Home Technologie et scienceDécouvrez si votre partenaire vous est infidèle grâce à cette astuce : vous n’avez besoin que de sa photo et d’un téléphone portable

Découvrez si votre partenaire vous est infidèle grâce à cette astuce : vous n’avez besoin que de sa photo et d’un téléphone portable

by Thomas Caron

Publié le 25 juillet 2025 à 18h30. La technologie offre de nouvelles armes dans la lutte contre l’infidélité, mais soulève également des questions cruciales concernant la vie privée et la sécurité des données personnelles.

  • Une application, Cheater Buster, utilise désormais la reconnaissance faciale pour identifier les profils sur les applications de rencontres.
  • Le service, accessible pour 20 USD, permet de vérifier si un partenaire est présent sur des plateformes comme Tinder sans avoir besoin d’un compte personnel.
  • Des experts mettent en garde contre les risques de harcèlement et de violation de la vie privée liés à l’utilisation de ces technologies.

L’infidélité, un fléau relationnel séculaire, trouve de nouvelles manifestations à l’ère numérique. Les applications de rencontres sont devenues un terrain propice aux aventures extraconjugales, mais aussi un outil pour démasquer les trompeurs. Une application en particulier, Cheater Buster, se positionne comme un détecteur d’infidélité de nouvelle génération, en intégrant désormais la reconnaissance faciale à ses fonctionnalités.

Lancée initialement en 2016 sous le nom de Swipebuster, cette application répond à un besoin croissant de transparence et de vérification dans les relations amoureuses. Son fonctionnement repose sur la saisie de quelques informations clés : le nom, l’âge approximatif et la localisation de la personne suspectée. La nouveauté réside dans la possibilité de télécharger une photographie, permettant à l’algorithme, alimenté par l’intelligence artificielle, de rechercher des correspondances visuelles sur les applications de rencontres, Tinder étant la cible principale.

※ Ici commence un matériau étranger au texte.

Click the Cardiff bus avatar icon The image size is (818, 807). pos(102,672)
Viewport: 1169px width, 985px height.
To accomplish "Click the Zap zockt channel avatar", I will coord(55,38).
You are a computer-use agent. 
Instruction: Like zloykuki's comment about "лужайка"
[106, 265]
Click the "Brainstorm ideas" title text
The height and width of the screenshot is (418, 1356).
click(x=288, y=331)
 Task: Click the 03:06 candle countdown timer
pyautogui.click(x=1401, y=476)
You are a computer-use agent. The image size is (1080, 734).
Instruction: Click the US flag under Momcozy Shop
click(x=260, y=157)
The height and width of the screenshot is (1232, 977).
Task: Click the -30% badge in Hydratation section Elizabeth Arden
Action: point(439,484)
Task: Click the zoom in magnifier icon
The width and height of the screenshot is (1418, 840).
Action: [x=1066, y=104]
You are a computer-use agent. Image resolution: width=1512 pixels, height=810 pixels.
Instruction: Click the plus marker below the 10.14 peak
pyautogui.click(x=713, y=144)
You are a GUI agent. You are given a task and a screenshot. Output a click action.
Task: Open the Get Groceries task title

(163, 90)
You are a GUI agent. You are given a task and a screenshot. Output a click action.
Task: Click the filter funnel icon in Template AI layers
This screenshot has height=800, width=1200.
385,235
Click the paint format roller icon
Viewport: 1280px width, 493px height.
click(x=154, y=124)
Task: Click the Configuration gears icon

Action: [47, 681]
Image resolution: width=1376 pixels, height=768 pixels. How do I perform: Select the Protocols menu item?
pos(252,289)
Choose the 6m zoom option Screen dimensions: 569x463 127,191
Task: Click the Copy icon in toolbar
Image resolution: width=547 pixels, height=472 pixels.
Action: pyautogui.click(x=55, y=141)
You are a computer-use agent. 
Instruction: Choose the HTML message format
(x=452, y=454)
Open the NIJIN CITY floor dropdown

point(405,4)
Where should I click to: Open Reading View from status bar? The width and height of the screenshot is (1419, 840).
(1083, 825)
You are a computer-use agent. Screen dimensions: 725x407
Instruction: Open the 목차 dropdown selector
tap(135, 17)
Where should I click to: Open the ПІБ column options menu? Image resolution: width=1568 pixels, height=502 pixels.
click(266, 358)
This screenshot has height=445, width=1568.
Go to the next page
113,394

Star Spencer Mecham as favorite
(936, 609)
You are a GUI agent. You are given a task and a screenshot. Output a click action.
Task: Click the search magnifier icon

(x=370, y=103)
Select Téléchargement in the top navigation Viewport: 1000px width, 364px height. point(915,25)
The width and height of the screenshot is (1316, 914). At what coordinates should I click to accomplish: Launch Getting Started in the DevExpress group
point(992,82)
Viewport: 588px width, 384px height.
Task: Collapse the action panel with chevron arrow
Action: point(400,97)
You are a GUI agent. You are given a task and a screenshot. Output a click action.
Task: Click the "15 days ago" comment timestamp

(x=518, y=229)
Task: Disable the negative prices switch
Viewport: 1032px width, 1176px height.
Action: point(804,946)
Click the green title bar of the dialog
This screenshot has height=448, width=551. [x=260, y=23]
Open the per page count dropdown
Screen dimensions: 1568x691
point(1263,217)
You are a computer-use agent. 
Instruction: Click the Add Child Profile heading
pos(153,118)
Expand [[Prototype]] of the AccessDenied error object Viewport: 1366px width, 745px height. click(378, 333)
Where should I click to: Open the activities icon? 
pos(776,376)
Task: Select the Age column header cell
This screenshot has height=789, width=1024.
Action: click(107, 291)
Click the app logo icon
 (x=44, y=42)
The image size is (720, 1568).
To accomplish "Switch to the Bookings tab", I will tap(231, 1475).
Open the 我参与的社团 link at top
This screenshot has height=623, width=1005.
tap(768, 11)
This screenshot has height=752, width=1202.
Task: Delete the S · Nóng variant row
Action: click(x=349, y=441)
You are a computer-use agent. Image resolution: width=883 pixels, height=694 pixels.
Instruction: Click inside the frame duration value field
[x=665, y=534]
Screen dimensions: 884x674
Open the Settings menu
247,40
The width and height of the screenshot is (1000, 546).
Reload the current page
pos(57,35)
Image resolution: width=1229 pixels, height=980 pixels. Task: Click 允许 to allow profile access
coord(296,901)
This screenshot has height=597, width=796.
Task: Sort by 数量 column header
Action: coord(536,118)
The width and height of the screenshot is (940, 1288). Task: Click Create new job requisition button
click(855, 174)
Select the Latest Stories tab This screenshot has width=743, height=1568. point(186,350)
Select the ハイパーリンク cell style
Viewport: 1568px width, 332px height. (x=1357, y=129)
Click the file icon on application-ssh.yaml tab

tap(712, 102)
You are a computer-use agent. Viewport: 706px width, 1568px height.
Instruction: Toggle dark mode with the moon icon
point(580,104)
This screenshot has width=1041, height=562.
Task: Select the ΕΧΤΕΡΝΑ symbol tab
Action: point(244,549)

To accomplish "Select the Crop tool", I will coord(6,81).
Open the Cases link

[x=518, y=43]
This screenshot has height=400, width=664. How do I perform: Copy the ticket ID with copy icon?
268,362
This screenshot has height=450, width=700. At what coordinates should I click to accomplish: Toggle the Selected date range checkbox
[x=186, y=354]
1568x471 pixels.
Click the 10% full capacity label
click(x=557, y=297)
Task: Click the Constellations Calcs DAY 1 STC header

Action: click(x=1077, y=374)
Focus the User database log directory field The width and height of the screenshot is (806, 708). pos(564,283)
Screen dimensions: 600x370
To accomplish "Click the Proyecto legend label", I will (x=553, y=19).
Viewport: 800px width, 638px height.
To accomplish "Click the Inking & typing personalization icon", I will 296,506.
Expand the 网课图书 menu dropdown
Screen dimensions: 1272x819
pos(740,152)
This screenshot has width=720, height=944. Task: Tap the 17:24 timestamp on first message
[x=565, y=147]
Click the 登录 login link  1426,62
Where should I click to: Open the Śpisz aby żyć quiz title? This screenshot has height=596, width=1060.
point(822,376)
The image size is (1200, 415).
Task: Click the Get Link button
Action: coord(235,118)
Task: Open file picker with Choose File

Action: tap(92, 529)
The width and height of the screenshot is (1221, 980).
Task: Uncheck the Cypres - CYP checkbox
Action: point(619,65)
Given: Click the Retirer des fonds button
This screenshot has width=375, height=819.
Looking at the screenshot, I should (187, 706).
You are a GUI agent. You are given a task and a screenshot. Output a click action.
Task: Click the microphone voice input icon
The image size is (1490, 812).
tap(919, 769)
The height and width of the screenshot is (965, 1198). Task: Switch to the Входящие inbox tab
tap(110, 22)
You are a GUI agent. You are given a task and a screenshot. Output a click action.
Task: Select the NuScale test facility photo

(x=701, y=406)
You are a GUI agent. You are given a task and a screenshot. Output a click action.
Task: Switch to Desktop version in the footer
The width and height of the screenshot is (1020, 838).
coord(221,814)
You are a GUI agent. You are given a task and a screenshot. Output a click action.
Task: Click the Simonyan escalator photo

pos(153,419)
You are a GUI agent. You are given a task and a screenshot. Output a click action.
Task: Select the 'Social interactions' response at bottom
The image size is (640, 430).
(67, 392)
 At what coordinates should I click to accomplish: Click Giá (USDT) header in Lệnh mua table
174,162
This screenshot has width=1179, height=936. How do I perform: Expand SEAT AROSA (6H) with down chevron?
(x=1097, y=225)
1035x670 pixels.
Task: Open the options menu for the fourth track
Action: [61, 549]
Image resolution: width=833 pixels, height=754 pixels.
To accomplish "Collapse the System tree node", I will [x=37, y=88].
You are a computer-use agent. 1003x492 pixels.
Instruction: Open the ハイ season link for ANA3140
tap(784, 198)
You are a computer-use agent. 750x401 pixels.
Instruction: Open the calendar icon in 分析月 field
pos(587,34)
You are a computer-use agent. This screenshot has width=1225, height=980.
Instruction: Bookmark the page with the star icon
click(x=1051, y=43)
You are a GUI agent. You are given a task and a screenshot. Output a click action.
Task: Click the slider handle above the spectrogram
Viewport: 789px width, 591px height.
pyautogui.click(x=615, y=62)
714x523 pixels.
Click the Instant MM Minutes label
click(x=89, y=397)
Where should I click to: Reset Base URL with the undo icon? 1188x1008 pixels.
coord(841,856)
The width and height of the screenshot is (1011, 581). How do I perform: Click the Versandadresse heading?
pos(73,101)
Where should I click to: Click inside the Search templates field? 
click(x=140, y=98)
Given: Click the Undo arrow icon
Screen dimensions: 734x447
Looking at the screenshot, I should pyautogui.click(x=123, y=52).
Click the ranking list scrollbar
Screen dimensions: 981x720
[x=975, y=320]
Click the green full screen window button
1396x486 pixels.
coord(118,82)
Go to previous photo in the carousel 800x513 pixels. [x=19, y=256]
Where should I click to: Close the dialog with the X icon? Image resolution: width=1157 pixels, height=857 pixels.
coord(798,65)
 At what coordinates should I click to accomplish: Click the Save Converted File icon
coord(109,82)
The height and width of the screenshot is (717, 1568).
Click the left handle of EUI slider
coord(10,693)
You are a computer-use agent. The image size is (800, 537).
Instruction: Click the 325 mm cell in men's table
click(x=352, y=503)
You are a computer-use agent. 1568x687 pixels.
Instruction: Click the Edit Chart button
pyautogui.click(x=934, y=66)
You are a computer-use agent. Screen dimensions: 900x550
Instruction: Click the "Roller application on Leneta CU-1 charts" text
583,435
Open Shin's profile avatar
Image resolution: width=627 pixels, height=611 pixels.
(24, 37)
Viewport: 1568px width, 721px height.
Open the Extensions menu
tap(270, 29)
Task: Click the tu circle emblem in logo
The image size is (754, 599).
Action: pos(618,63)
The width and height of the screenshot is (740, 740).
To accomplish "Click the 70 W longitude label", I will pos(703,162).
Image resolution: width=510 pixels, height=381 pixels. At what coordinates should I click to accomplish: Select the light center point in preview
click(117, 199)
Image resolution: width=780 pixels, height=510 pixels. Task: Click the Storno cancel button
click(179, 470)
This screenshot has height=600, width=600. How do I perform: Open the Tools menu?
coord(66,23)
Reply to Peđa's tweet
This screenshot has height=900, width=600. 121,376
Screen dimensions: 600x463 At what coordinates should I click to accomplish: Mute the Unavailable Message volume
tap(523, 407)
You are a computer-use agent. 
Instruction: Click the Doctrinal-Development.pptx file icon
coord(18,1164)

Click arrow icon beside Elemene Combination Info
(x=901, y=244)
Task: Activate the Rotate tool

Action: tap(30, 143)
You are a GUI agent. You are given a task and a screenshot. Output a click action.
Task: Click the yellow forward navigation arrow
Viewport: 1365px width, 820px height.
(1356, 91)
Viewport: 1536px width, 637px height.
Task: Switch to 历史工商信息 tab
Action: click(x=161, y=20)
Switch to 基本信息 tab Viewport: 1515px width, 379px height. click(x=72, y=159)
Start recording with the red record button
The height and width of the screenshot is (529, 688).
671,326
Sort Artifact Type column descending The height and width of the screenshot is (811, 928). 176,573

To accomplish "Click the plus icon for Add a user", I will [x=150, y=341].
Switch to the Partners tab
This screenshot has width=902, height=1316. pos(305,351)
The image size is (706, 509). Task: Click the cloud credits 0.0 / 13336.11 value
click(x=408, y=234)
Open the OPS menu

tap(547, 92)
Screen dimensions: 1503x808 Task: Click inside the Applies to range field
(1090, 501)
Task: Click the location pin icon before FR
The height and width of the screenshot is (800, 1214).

Selon les développeurs, le taux de précision de cette méthode avoisine les 97 à 99 %. Une fois un profil potentiellement correspondant identifié, l’utilisateur peut accéder à des informations détaillées, telles que la date de dernière connexion, la localisation géographique de l’utilisation de l’application, la date de création du compte et même le type d’abonnement (par exemple, Tinder Gold ou Platinum). L’ensemble de ces données est accessible contre un paiement de 20 USD, sans nécessiter de compte personnel sur l’application de rencontres visée.

Cheater Buster offre également des options de filtrage avancées. Si les informations initiales s’avèrent inexactes, le système propose des profils similaires en termes de nom et d’âge. Un mode de recherche plus large permet même d’afficher tous les profils correspondant à une tranche d’âge donnée, augmentant ainsi les chances de trouver la personne recherchée.

Cependant, l’utilisation de telles applications n’est pas sans risques. Une étude intitulée « Je ne suis pas à vendre » souligne que de nombreux jeunes utilisateurs ne sont pas pleinement conscients de l’étendue du partage de leurs données personnelles, notamment en ce qui concerne leur localisation géographique. Le débat éthique s’intensifie lorsque la recherche est effectuée sans le consentement de la personne concernée.

Les experts en protection de la vie privée mettent en garde contre le danger de télécharger des photographies de tiers vers des bases de données de reconnaissance faciale. En Europe, une telle pratique, sans autorisation explicite, est considérée comme une violation du Règlement Général sur la Protection des Données (RGPD), les données biométriques étant classées comme particulièrement sensibles.

« Une application qui vous permet de trouver des profils de rencontres et la localisation générale d’une personne uniquement sur la base d’une photo est un excellent outil pour les harceleurs. »

Eva Galperin, directrice de la cybersécurité à l’Electronic Frontier Foundation

Selon Eva Galperin, ces services, commercialisés sous couvert de « détection de l’infidélité », peuvent être détournés à des fins malveillantes, notamment dans des contextes de violence conjugale ou de harcèlement. Les développeurs de Cheater Buster affirment que leur politique de confidentialité est minimaliste et qu’ils ne stockent pas de données sensibles au-delà d’une adresse e-mail, mais le risque d’exposition et de violation de la vie privée demeure.

La facilité d’accès – une simple connexion internet et une adresse e-mail suffisent – multiplie les risques d’utilisation abusive ou massive de cette technologie. Le danger ne concerne pas seulement les personnes en couple, mais toute personne disposant d’un profil sur une application de rencontres, qui pourrait devenir la cible d’un suivi non autorisé.